Nothing else: Stable Diffusion is free. Most other services are repackaging open models at markup.
Advanced Techniques That Actually Help
ControlNet (Stable Diffusion)
Control image composition using input images:
- Canny edge detection: Match shapes
- Depth maps: Match spatial layout
- Pose detection: Match human poses
This is how you get specific compositions instead of AI lottery.
Negative Prompts
Tell the AI what to avoid:
Negative: "blurry, low quality, distorted hands,
extra fingers, watermark, text, deformed, ugly,
mutated, duplicate"Sounds obvious but makes a huge difference.
Inpainting
Fix specific areas without regenerating everything:
- Generate base image
- Mask problem area (hands, faces, etc.)
- Regenerate just that section
- Repeat until acceptable
Upscaling
AI images often lack detail at full resolution. Upscalers help:
- Real-ESRGAN: Best general purpose
- GFPGAN: Face-specific
- Topaz Gigapixel AI: Commercial, very good
The Copyright Elephant
Let's address it: AI images exist in a legal gray zone.

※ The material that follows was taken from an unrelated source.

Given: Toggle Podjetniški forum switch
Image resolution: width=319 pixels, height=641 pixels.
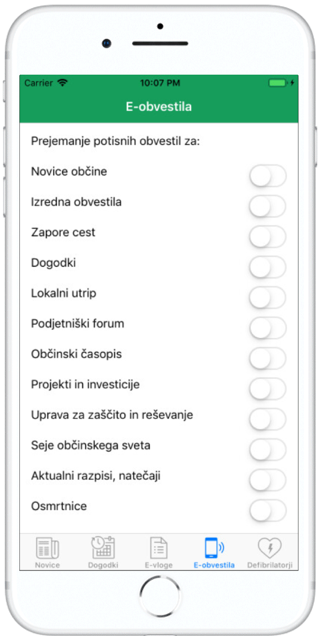Looking at the screenshot, I should point(268,328).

For personal projects: Use freely, nobody cares.
For client work: Disclose that it's AI-generated. Some clients have policies.
For commercial products: Consult a lawyer. Seriously. The legal landscape is evolving.
For selling as art: Ethically questionable, legally unclear.
My approach: Use AI for internal work, concepts, and low-stakes content. For anything client-facing or revenue-generating, either get proper licensing or use real photography/illustration.
What I Actually Use
After all that, here's my honest breakdown:
| Use Case | Solution |
|---|---|
| Blog covers | DALL-E 3 + heavy editing |
| Concepts for designers | Midjourney |
| Prototypes/mockups | Whatever's fastest |
| Textures/patterns | Stable Diffusion |
| Social media | Midjourney or DALL-E |
| Client deliverables | Real photography/illustration |
The Future (My Prediction)
In 2-3 years:
- Video generation will be the new battleground
- Image quality will plateau (diminishing returns)
- Ethical/legal frameworks will solidify
- Most generation will move to device-local
- The "AI aesthetic" will become dated
The tools will get better. But the fundamental challenges—consistency, control, authenticity—won't fully go away.
The Bottom Line
AI image generation is powerful, frustrating, and not ready to replace real creative work. Use it for:
- Speed and iteration
- Concepts and exploration
- Low-stakes content
- Texture and pattern work
Don't use it for:
- Final professional deliverables (usually)
- Anything pretending to be real photography
- Work where quality and authenticity matter
The technology is impressive. The output is inconsistent. The workflow is tedious. And yet, I keep using it—because when it works, it works.
Just expect to generate 50 images to find the one that doesn't have nightmare hands.
---
AI image generation is a tool, not magic. Treat it like any other tool: know its limitations, work around them, and never trust the first result.